▶ _TEXTO_
===============

Lo del
Titanic
fue una broma comparado con la tragedia del
Wilhelm Gustloff.
Siempre que se habla de vikingos los imaginamos con cuernos, sembrando el terror a diestro y siniestro y navegando entre los hielos del norte. Pero resulta que de estas tres cosas sólo una es cierta: que eran temibles, pero ni llevaban cuernos en los cascos ni mucho menos sus andanzas se limitaron al mar. El 26 de noviembre del año 885 setecientos barcos vikingos atacaron París. En realidad, atacaron los veinte mil vikingos que iban dentro de los barcos. Todos muy altos, muy rubios y muy bestias. Cuando los vikingos se hacían a la mar a ver qué pillaban había que echarse a temblar, porque llevaban todo tipo de intenciones menos la de hacer amigos. Llegaron a París remontando el río, y allí vivían los parisinos muy recogiditos en una isla del Sena, donde ahora está la catedral de Notre Dame. Y menos mal que la isla estaba amurallada, porque sólo así pudieron resistir el asedio vikingo durante tres meses. Los parisinos lucharon con uñas y dientes, y hasta arrojando aceite hirviendo mezclado con cera y betún para freír a los atacantes, pero no había forma. Los vikingos eran muy pesados.
El señor de París, el conde Eudes, no encontró otra que pedir ayuda al emperador carolingio Carlos III el Gordo. Este emperador no es que se diera mucha prisa ni tuviera ganas de guerrear, porque además de llegar cuando París estaba en las últimas, lo único que hizo fue sentarse a beber y comer durante dos días con el vikingo Sigfrido, darle una fortuna en joyas y convencerle de que se fuera a invadir Borgoña, que allí el vino era mejor.
París se libró, pero al emperador le salió cara la negociación: su pasividad, su gordura y su falta de arrojo para echar a los vikingos de Francia le costaron el reino. En su lugar subió al trono el conde Eudes, que, por dar sólo una pista, fue el que pondría en marcha la dinastía de los Capetos, la de los reyes de Francia.
Hay que ver la que liaron los vikingos con la tontería de invadir París. Y eso que por aquel entonces no había mucho que ver.

===============

▶ _TU OBJETIVO_
Indica si cada afirmación coincide con el texto sobre el ataque vikingo a París. Contesta sí o no y copia tal cual las palabras del texto que lo deciden.
1. Los vikingos llevaban cuernos en los cascos.
2. Los parisinos aguantaron el asedio vikingo durante tres meses.
3. Carlos III el Gordo expulsó a los vikingos peleando contra ellos.

===============

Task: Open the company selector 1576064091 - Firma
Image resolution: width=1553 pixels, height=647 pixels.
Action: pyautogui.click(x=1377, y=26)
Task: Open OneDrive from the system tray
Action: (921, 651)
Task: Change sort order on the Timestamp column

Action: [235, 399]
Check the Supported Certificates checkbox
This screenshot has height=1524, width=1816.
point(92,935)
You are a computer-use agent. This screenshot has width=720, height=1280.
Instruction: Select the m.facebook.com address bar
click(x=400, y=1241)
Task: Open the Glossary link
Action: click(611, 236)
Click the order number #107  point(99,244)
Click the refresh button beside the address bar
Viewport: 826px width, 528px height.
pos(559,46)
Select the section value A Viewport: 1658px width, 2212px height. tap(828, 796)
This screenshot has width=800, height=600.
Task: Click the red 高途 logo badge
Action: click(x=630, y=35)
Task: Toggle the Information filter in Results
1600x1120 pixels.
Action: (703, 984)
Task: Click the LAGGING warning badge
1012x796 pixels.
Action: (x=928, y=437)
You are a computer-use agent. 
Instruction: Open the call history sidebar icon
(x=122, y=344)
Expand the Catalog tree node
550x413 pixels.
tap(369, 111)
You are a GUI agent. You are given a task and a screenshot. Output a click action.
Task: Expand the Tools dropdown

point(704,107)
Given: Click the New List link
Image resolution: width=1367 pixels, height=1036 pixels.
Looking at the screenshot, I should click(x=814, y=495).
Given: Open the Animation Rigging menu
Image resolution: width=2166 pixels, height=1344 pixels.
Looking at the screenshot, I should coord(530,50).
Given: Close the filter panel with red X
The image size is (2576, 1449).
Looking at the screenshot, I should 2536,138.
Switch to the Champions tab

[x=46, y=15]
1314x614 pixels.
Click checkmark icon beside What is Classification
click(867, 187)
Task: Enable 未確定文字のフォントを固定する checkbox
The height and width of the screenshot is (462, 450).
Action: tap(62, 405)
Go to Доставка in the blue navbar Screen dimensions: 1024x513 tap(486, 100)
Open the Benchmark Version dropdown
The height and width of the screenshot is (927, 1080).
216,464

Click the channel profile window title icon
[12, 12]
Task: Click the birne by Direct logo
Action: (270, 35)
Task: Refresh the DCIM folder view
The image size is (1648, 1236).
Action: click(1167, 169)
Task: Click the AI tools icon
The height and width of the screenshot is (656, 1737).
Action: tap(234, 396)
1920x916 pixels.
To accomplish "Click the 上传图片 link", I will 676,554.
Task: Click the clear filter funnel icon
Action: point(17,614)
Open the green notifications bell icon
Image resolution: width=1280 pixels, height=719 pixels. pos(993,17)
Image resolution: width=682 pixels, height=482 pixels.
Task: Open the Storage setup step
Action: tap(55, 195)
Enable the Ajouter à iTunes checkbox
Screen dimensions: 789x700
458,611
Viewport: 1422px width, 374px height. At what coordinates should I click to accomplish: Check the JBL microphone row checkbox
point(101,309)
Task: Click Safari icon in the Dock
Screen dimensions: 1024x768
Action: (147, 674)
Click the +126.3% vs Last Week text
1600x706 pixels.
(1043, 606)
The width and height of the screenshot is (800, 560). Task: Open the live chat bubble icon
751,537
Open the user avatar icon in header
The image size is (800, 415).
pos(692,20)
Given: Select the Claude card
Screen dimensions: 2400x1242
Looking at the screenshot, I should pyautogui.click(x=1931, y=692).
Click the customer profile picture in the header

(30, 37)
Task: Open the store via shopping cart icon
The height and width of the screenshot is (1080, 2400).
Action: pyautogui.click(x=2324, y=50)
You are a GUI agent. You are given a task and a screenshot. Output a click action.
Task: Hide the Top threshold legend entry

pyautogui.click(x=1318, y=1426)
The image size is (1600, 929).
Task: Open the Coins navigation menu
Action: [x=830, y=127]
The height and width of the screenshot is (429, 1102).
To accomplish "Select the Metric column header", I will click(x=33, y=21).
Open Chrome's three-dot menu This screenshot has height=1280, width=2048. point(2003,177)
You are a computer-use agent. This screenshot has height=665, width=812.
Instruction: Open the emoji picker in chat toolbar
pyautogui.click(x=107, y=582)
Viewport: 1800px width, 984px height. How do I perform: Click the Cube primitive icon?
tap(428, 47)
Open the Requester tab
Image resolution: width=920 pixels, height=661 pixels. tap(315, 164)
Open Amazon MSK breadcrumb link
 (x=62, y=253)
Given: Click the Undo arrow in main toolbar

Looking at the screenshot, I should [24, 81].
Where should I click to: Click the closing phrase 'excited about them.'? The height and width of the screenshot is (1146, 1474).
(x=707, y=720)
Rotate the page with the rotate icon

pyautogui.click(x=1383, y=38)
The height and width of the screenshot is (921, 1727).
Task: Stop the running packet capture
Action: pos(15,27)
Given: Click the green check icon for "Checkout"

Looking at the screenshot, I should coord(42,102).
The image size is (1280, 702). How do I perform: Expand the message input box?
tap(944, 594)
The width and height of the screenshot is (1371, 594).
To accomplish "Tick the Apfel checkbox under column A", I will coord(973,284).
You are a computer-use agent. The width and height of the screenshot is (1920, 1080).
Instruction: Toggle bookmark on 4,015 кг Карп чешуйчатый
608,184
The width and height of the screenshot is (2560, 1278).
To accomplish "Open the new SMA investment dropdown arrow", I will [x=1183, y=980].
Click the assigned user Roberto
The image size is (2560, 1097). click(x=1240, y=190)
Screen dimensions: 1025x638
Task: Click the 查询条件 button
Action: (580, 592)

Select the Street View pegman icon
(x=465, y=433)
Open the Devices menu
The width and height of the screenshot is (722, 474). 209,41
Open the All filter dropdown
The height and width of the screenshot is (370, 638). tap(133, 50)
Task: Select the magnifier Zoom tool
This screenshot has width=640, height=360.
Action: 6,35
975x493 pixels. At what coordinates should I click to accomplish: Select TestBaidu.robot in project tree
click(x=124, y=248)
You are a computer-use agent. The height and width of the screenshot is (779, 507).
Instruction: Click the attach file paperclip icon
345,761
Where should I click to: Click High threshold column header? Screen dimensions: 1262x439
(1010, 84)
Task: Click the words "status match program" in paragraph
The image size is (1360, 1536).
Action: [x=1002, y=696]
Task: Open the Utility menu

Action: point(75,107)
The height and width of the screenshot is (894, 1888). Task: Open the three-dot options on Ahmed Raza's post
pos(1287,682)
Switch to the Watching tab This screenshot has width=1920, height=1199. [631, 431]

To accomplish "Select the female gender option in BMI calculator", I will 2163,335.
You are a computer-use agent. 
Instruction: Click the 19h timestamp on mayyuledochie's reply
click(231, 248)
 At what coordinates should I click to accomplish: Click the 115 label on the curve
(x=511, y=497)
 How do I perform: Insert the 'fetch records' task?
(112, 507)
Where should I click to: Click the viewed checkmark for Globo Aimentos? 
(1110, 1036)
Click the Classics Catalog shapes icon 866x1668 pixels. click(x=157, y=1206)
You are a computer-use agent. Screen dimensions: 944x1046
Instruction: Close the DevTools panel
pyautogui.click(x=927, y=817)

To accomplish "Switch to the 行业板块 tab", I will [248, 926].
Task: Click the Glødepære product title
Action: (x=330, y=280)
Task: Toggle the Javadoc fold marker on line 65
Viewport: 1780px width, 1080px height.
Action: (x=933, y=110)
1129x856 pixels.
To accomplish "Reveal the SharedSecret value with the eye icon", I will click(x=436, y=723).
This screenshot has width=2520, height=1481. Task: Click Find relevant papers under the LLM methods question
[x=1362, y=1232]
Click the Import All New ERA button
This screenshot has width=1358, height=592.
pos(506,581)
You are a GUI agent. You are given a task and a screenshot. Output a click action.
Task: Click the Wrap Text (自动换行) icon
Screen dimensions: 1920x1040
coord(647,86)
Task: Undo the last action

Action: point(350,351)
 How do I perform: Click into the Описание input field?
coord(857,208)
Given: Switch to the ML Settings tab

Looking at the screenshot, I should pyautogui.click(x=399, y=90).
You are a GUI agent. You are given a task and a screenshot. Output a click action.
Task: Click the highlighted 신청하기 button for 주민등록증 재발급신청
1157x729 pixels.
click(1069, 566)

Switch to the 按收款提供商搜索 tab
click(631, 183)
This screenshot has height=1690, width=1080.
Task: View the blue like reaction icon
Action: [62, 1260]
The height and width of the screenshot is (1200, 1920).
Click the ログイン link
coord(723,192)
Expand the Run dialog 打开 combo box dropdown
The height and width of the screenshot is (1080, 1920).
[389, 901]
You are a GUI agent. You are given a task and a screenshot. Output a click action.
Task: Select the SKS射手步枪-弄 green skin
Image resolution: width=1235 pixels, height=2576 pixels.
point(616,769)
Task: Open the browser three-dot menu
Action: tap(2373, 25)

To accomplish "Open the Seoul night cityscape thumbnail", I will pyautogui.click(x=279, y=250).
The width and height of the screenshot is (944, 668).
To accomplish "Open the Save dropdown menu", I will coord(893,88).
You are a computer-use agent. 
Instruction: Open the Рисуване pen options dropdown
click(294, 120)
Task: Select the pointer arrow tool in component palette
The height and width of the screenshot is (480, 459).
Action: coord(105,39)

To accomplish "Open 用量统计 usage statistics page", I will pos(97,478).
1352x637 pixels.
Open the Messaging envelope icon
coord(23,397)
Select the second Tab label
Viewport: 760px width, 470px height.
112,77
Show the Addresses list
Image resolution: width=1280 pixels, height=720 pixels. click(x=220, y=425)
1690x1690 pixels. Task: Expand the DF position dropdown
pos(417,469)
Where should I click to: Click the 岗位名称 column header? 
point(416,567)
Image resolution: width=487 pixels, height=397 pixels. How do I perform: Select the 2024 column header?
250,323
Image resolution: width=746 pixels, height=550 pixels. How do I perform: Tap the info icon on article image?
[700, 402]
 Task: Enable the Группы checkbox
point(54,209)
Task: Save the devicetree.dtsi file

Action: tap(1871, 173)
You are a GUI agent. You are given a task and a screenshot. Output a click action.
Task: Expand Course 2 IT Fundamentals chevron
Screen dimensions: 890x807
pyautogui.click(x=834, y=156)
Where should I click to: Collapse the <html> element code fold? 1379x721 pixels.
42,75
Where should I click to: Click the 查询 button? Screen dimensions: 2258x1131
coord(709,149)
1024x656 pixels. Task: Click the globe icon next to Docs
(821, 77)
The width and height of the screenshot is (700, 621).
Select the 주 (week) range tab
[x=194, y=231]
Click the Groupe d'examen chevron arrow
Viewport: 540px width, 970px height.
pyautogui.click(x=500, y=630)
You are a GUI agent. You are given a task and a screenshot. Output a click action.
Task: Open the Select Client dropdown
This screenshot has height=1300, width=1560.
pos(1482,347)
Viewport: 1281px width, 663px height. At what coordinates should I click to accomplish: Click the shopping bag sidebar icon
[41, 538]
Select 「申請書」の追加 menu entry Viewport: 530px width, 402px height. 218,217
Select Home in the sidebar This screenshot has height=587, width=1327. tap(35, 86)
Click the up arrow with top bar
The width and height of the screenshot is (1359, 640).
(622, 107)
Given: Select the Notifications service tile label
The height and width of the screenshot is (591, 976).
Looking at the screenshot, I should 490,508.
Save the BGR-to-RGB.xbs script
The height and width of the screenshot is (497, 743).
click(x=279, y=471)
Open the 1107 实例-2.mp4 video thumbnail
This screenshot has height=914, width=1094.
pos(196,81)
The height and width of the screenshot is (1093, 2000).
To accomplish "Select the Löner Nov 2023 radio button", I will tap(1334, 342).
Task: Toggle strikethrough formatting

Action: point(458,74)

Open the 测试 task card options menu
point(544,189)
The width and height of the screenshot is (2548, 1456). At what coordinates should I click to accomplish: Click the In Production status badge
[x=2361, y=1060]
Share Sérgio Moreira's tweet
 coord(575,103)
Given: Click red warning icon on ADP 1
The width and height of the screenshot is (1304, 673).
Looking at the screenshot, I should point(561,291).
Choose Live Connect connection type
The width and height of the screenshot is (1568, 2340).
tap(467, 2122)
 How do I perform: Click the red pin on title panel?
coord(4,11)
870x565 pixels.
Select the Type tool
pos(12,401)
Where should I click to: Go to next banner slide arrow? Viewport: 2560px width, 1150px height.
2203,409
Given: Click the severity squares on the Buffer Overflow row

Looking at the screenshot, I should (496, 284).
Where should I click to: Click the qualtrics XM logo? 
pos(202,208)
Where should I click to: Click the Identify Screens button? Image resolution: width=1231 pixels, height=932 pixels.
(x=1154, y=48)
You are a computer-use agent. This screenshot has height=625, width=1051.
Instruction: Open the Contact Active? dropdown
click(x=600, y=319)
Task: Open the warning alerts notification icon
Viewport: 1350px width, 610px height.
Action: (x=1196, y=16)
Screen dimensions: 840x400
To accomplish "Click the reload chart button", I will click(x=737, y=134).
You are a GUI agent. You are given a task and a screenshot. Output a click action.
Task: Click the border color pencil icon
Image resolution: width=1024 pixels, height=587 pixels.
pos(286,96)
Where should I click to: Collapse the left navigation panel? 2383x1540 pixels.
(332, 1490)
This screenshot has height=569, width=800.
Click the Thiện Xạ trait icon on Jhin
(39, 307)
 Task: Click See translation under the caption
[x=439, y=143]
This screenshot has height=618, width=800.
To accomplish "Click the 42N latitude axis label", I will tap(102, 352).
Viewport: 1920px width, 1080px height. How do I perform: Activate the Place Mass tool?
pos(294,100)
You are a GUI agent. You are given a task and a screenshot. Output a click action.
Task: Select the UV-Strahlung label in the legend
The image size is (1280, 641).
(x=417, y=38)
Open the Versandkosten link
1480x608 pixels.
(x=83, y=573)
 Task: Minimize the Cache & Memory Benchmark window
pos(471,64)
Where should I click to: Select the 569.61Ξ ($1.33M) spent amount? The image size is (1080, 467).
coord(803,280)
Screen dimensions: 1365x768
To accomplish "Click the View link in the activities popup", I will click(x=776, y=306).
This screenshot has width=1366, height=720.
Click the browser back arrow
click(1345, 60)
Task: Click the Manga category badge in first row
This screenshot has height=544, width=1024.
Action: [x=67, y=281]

===============

▶ _RESPUESTA COMPLETA_
1. No: "ni llevaban cuernos en los cascos".
2. Sí: "sólo así pudieron resistir el asedio vikingo durante tres meses".
3. No: "lo único que hizo fue sentarse a beber y comer durante dos días con el vikingo Sigfrido".